Archive for category grooming

The Navy Shower – Does it Pay?

Some Background


photo: _Teb

I see this idea batted around constantly. That we spend utterly too much time bathing ourselves, and sending all that water and heat right down the drain. We should be reclaiming the water, reclaiming the heat, and that by bathing, we are strangling mother earth and smiling (and smelling squeaky clean) as we do it.

One of the reasons I decided to do the math on this one is that someone on a forum called me out for shaving in the shower. I thought that he was just being finicky, so I decided to do the math, and let the chips fall where they may.

It seems that there are a great many variations on this topic, and I decided to crunch some numbers and see where the truth really lies. I am going to look at two different takes on daily bathing: mine, and that of the ‘navy shower.’ My guess is that your bathing method lies in the middle somewhere.

According to Wikipedia, a Navy Shower goes like this:

  1. Turn on the water
  2. Immediately wet the body
  3. Turn off the water
  4. Soap up and scrub
  5. Turn the water back on and rinse off the soap
  6. Turn off the water

That same article states that a navy shower uses about 3 gallons of water.

My shower is as follows:

  1. Turn on the shower
  2. Hop and and scrub up
  3. Warm up while listening to the radio
  4. Shave
  5. Rinse
  6. Hop out

Total water time: 15 minutes.

How to Make the Calculations

We are going to have to make a few approximations and assumptions here. I was going to throw a bucket under my shower head, and see how much came out in a minute, then use that number. I quickly realized that such a measurement was dependent on pressure and plumbing more than anything else.

I then read an article that stated that shower heads manufactured after 1992 were limited to 2.2 gallons per minute. This is at full pressure. I take my shower at less than full pressure. To make this number a little easier to deal with, let’s say that the average is 2 GPM.

So, this being the case, by shaving and listening to the radio in the shower, I use 30 gallons of water. About ten navy showers worth. This number is starting to hurt.

How they Bill you

The water department doesn’t bill you by the gallon. This number would be way too hard to measure, and would cause everyone to freak out as that number climbed sky high. The number that they bill you by is “Hundred Cubic Feet.” Imagine a cube 1 foot on each edge. Each hundred of those is what they bill you for.

You will have to look at your water bill to get the exact number. In my case, I had to back calculate. The interesting thing about my water bill is that I get billed for water coming in, and water going to the sewer. Both numbers are 12. What if I filled up a swimming pool? Would the sewer number be smaller? I really doubt it.


After all is said and done, I get charged $7.73 per hundred cubic feet of water.

The amount of water in a daily shower is tiny compared to a hundred cubic feet, so let’s make another assumption. Let’s assume that we bathe every day. A friend of mine says that is a sign that I am obsessive compulsive, but I will take that moniker in exchange for feeling clean and fresh in the morning.

Information shown >>
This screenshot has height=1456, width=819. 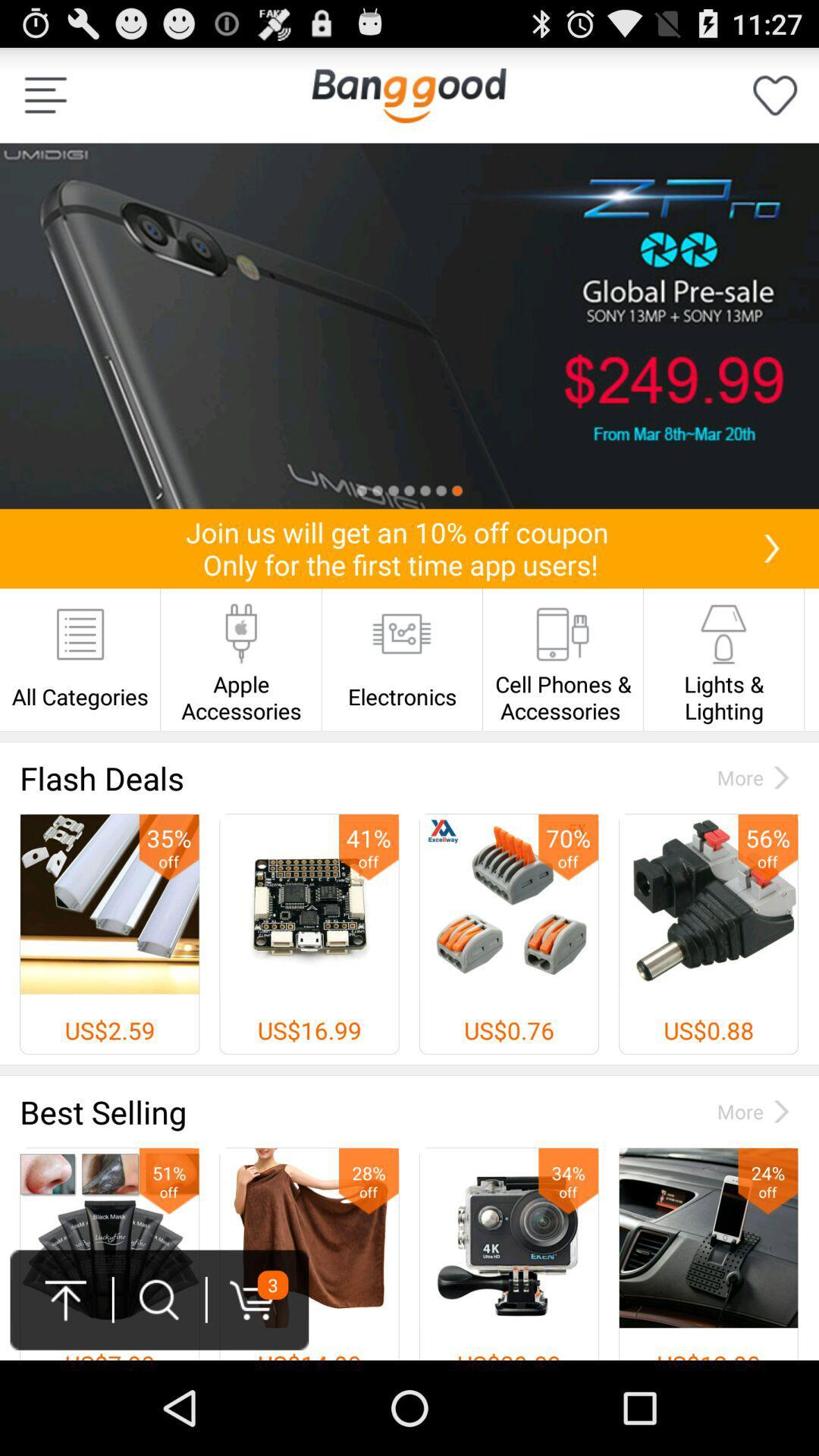 What do you see at coordinates (45, 94) in the screenshot?
I see `menu options` at bounding box center [45, 94].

Problems to solve >>
[A] According to the navy shower text, about how much water does a navy shower use?
[B] In the navy shower text, switch "radio" to "podcast" in the passage starting with "That same article" and going on through "time: 15 minutes.".
[C] Resume the navy shower text from where it stops.
The listing above comes from a different source than the text.

Responses by task >>
[A] About 3 gallons.

[B]
That same article states that a navy shower uses about 3 gallons of water.

My shower is as follows:

  1. Turn on the shower
  2. Hop and and scrub up
  3. Warm up while listening to the podcast
  4. Shave
  5. Rinse
  6. Hop out

Total water time: 15 minutes.

[C]
That means that each month, I dump 900 gallons (!) down the drain bathing. That seems like alot. Let’s see how much it costs me.

Once cubic foot = 7.48 gallons

So each month, I use 1.2 hundred cubic feet (ouch) for a total of $9.28. This is a great deal more than I expected.

The same month in navy showers would cost less than a dollar.

Now, to heat that water!

There is really no way to accurately guess this number, but follow my logic here:

In the summer, my gas bill is about $30. I would guess that 1/4 of that is for cooking, which leaves $22.5 for heating water.

There are three people in my house showering daily. That means about 4 hundred cubic feet are used for bathing (they use more water than me).

That means 1/3 of the water (remember, I used 12 HCF per month) used was for bathing. That means 1/3 of $22.50 was used for heating shower water, or $7.50.

Taking that number again, and dividing by three to get my total, I used $2.50 to heat my water.

The Final Analysis

Each month, taking a fifteen minute shower each day, I spend $11.78. While this number is based on several assumptions and approximations, it is very close.

Taking a ‘navy shower’ each month costs $1.18 per month. An order of magnitude (and a real number!) cheaper.

Now, multiply this over the number of people in your house, and you can see that these are actually real numbers, and add up to some serious cash very quickly. I am now left to think really hard about this. I really like taking my warm shower in the morning. I don’t think i could go navy on this one, but if i only stayed in for 7 1/2 minutes, I could save almost six bucks.

If I were to shave in the sink after the shower, I could easily shave 5 minutes off my daily shower time. Think about it this way:

According to my calculations, I spend about 79 cents for each average minute in the shower. If I shave in the sink, I will save $4 a month. $48 bucks a year!

If I could get my family do do the same thing, we would have enough money left over to: go out to the movies an extra time a month, go out to dinner an extra time per month. Then again, it could rain hundred dollar bills for 40 days and 40 nights, and we’d all be rich.

Just sayin’..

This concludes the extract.